EXERCISE: Leaving out the pictures, print exactly the lines from the one holding "Instruction: Click the" to the last line of the entries below, both included, and nothing more.

Saved entries:
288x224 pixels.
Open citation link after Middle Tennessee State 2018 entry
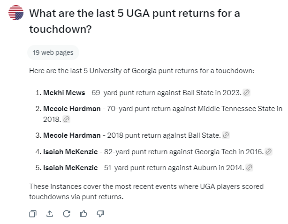66,119
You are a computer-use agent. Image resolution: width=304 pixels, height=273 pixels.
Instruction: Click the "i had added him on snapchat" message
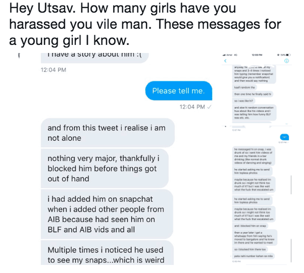tap(107, 213)
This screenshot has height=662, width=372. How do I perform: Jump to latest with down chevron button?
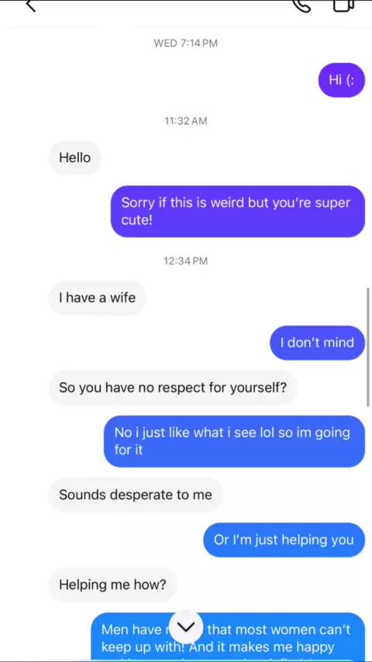pos(186,627)
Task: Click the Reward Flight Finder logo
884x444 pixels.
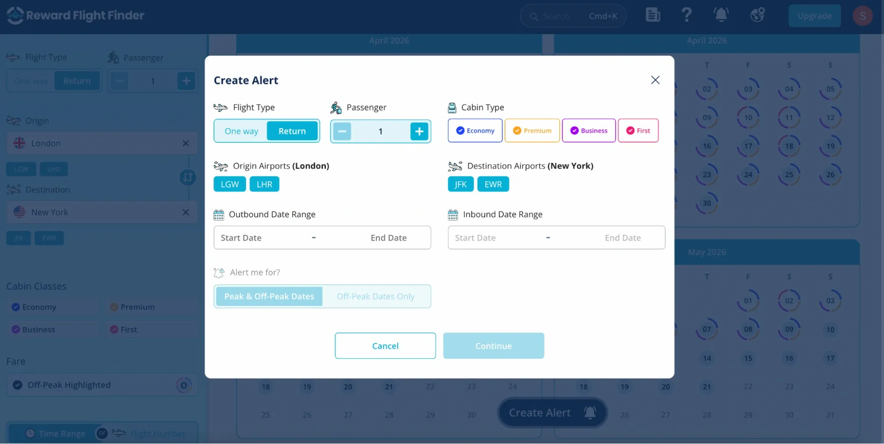Action: tap(75, 15)
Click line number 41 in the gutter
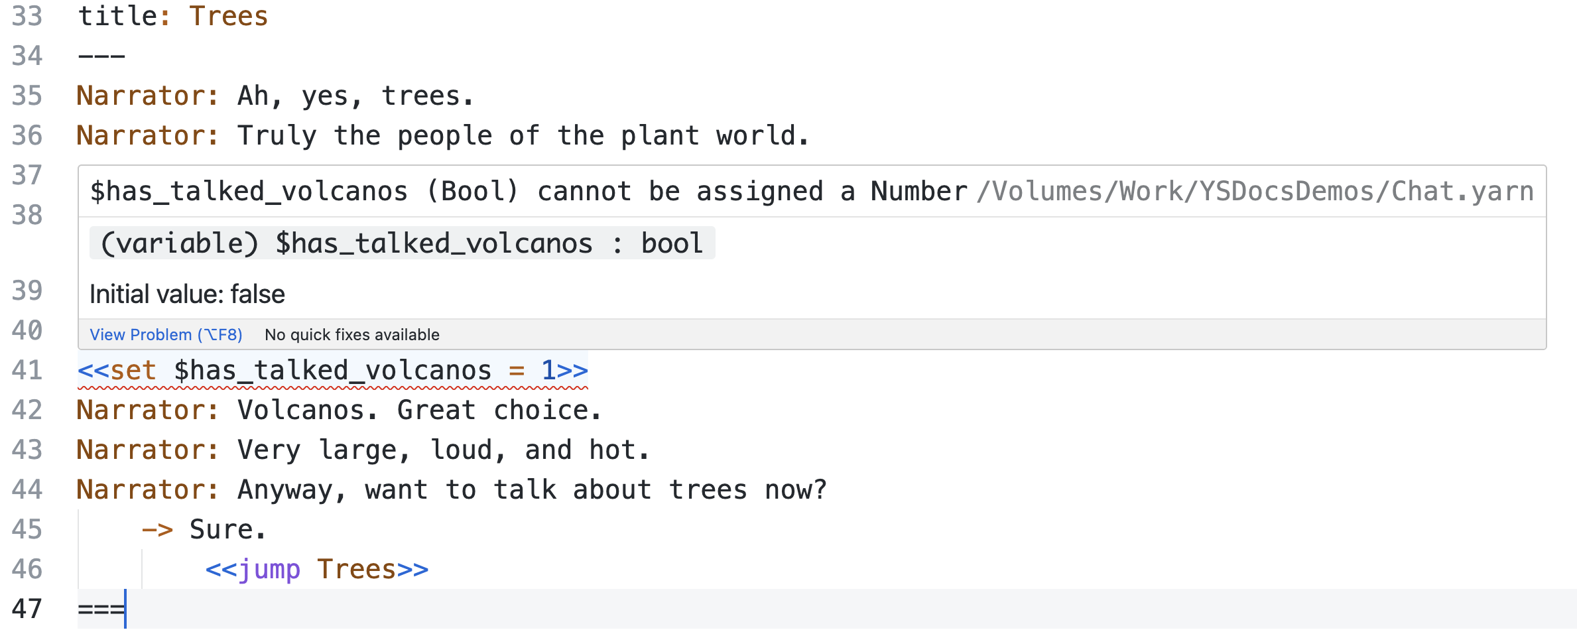This screenshot has width=1577, height=630. click(27, 370)
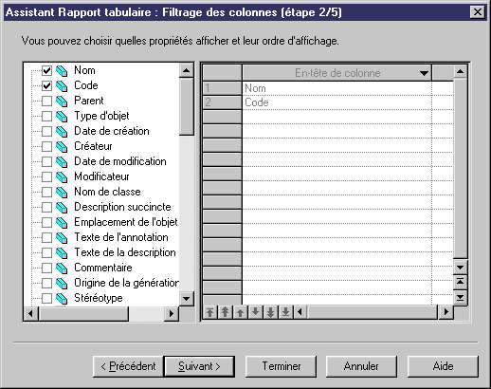Screen dimensions: 491x389
Task: Click the grid scroll-to-bottom arrow button
Action: click(461, 297)
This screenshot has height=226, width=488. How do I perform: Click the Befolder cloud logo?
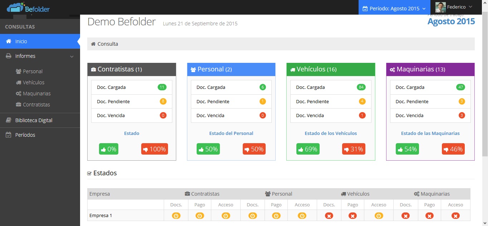click(x=16, y=7)
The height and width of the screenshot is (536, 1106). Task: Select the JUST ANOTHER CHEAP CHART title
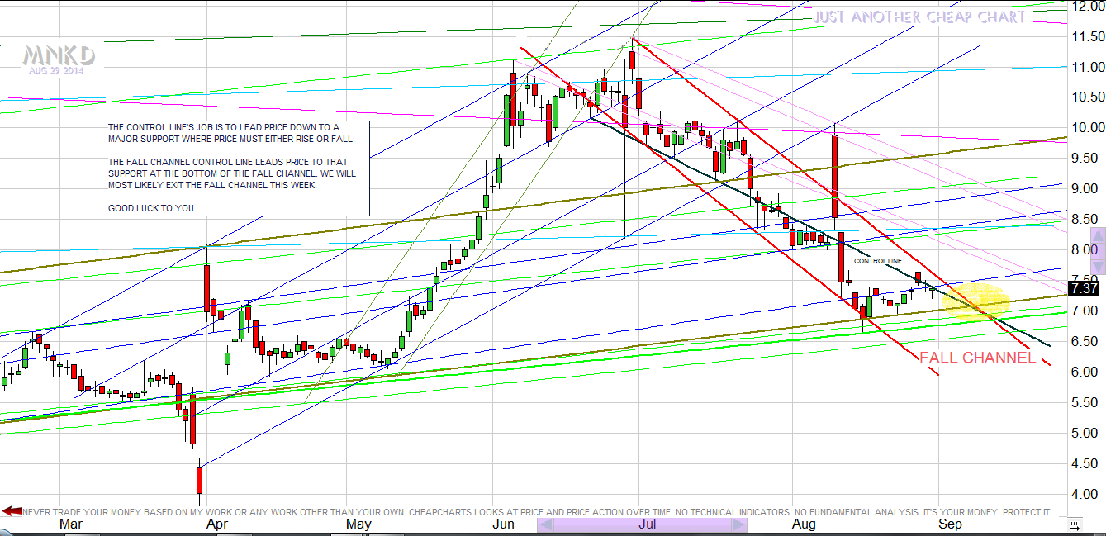tap(919, 17)
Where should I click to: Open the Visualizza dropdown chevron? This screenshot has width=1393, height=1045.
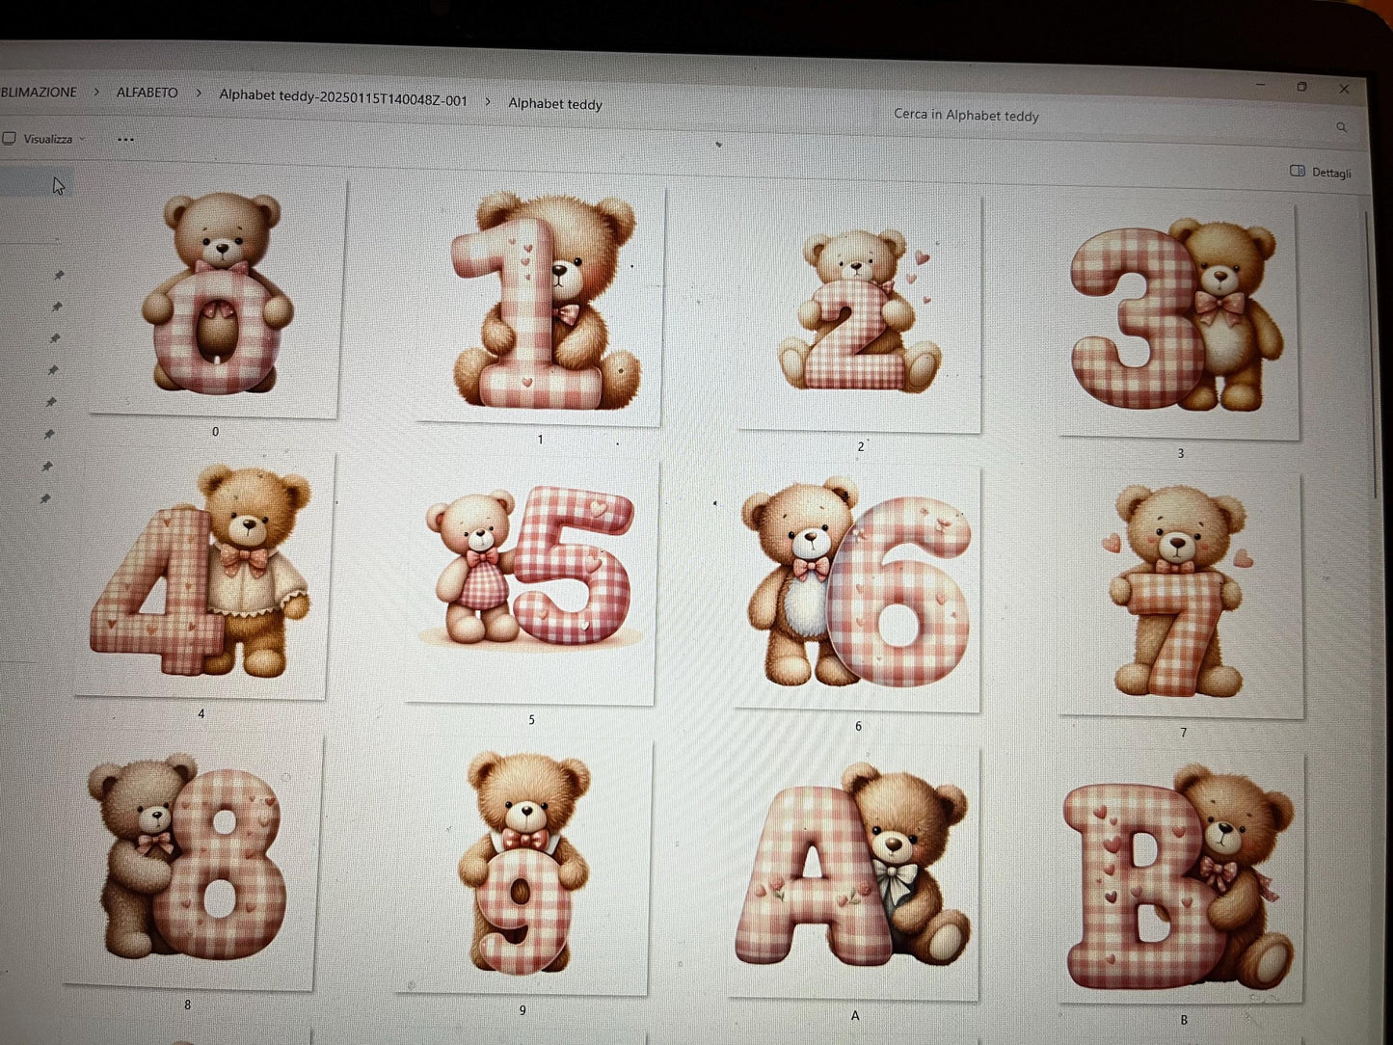click(x=82, y=139)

SOLVED EXERCISE:
Instruction: Click the "i had added him on snapchat" message
tap(107, 213)
This screenshot has height=662, width=372. How do I perform: Jump to latest with down chevron button?
pos(186,627)
Task: Click the Reward Flight Finder logo
884x444 pixels.
Action: tap(75, 15)
Click line number 41 in the gutter
This screenshot has width=1577, height=630. click(27, 370)
Screen dimensions: 491x389
Task: Click the grid scroll-to-bottom arrow button
Action: click(461, 297)
This screenshot has height=226, width=488. How do I perform: Click the Befolder cloud logo?
click(x=16, y=7)
The height and width of the screenshot is (536, 1106). Task: Select the JUST ANOTHER CHEAP CHART title
tap(919, 17)
Where should I click to: Open the Visualizza dropdown chevron? This screenshot has width=1393, height=1045.
click(x=82, y=139)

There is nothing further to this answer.